The debate itself was not what I expected. Geraint Anderson, the City columnist, laid in to his former City colleagues with a gusto, accusing them of serious crime as well as of bringing the financial house down. A communist don reminded us of the lack of power of Marxist analysis, condemning capitalism more generally for the very income inequalities which allowed him as well as the other guest speakers to earn more than the average, whilst Rachel Elnaugh of Red Letter days didn’t seem too impressed by bankers either.

On my side of the argument Ron Sandler, now head of Northern Rock, quietly reminded the House of the complexity, importance and diversity of the modern financial industry, asking why just the bankers, and did they mean bankers. He pointed out that many people got jobs and bought homes during the long period of growth. Dr Yaron Brook from the Ayn Rand Institute made an impressive speech explaining how the Federal Reserve Board and the UK monetary authorities were to blame, cataloguing their mistakes with interest rates and the volume of money and credit which they are meant to control. I also had a few words to say on the roles of the Regulators and governments.

To my surprise, after the debate, I was told the Motion had been defeated . Indeed it had been overwhelmingly defeated, by 131 votes to 51 votes, with a substantial number of abstentions. Well over half those present had voted No.

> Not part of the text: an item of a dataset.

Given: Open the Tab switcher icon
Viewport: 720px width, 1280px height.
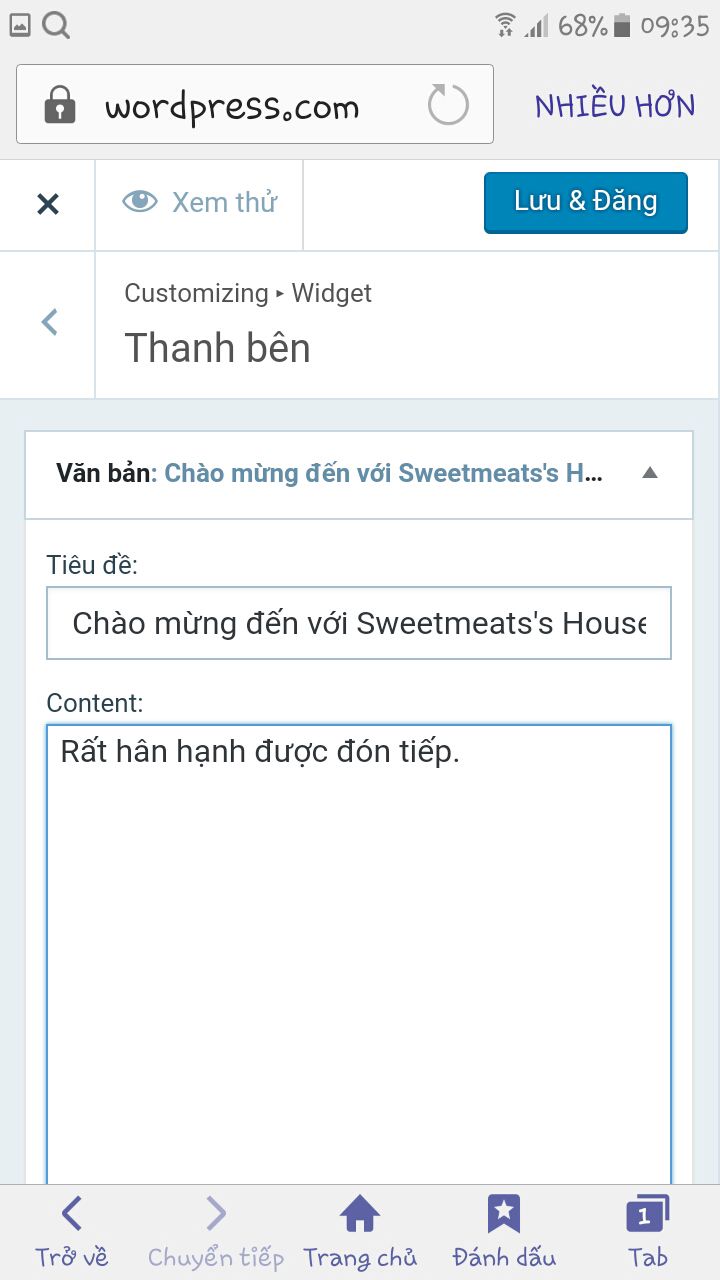Looking at the screenshot, I should point(647,1214).
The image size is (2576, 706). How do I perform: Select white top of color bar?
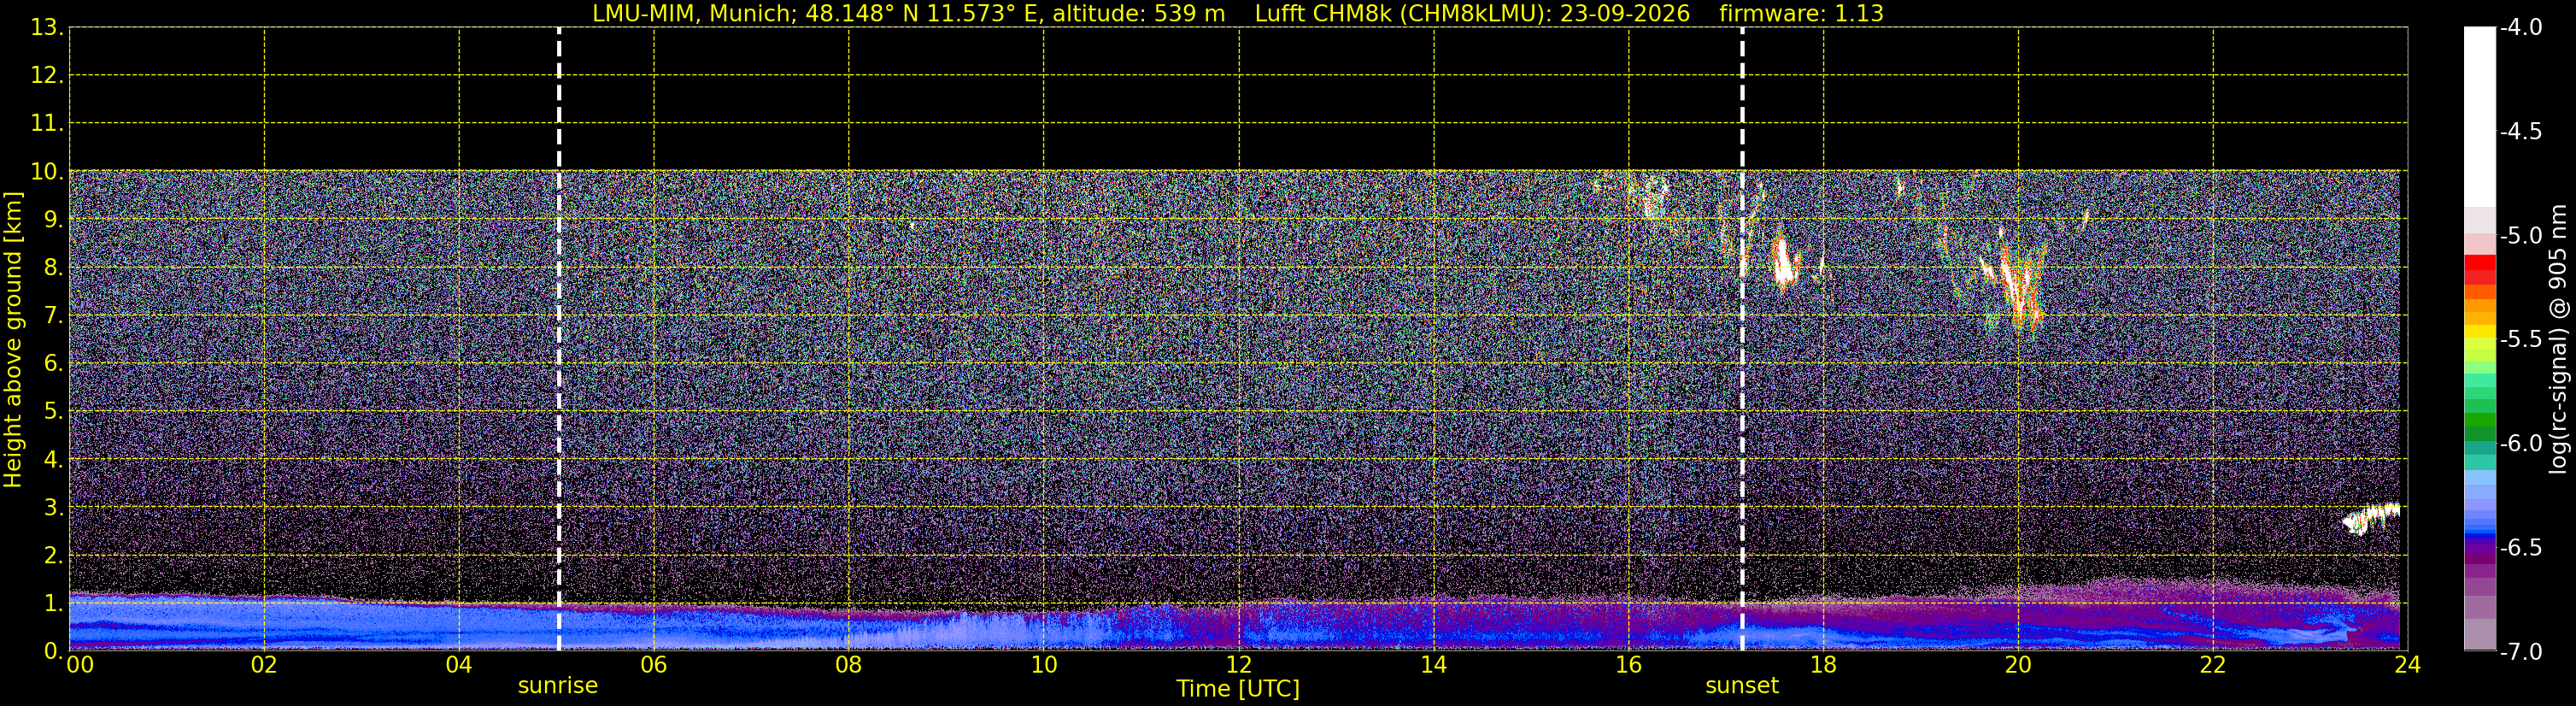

Many will say Oxford is not representative. There may have been other special factors at work. It is nonetheless interesting that an audience of bright young people who will have to get jobs in a difficult climate and help to pay off all the debts the government is taking out voted the way they did. It shows that outside the Westminster and media bubble blaming the bankers is not the automatic and easy way out that it is in the spin doctors scripts. The students, in a debating chamber known for its love of entertainment and funny quips, were eager for something serious and for some explanation of what had happened. They did not take the easy way out. Let’s hope the government listens.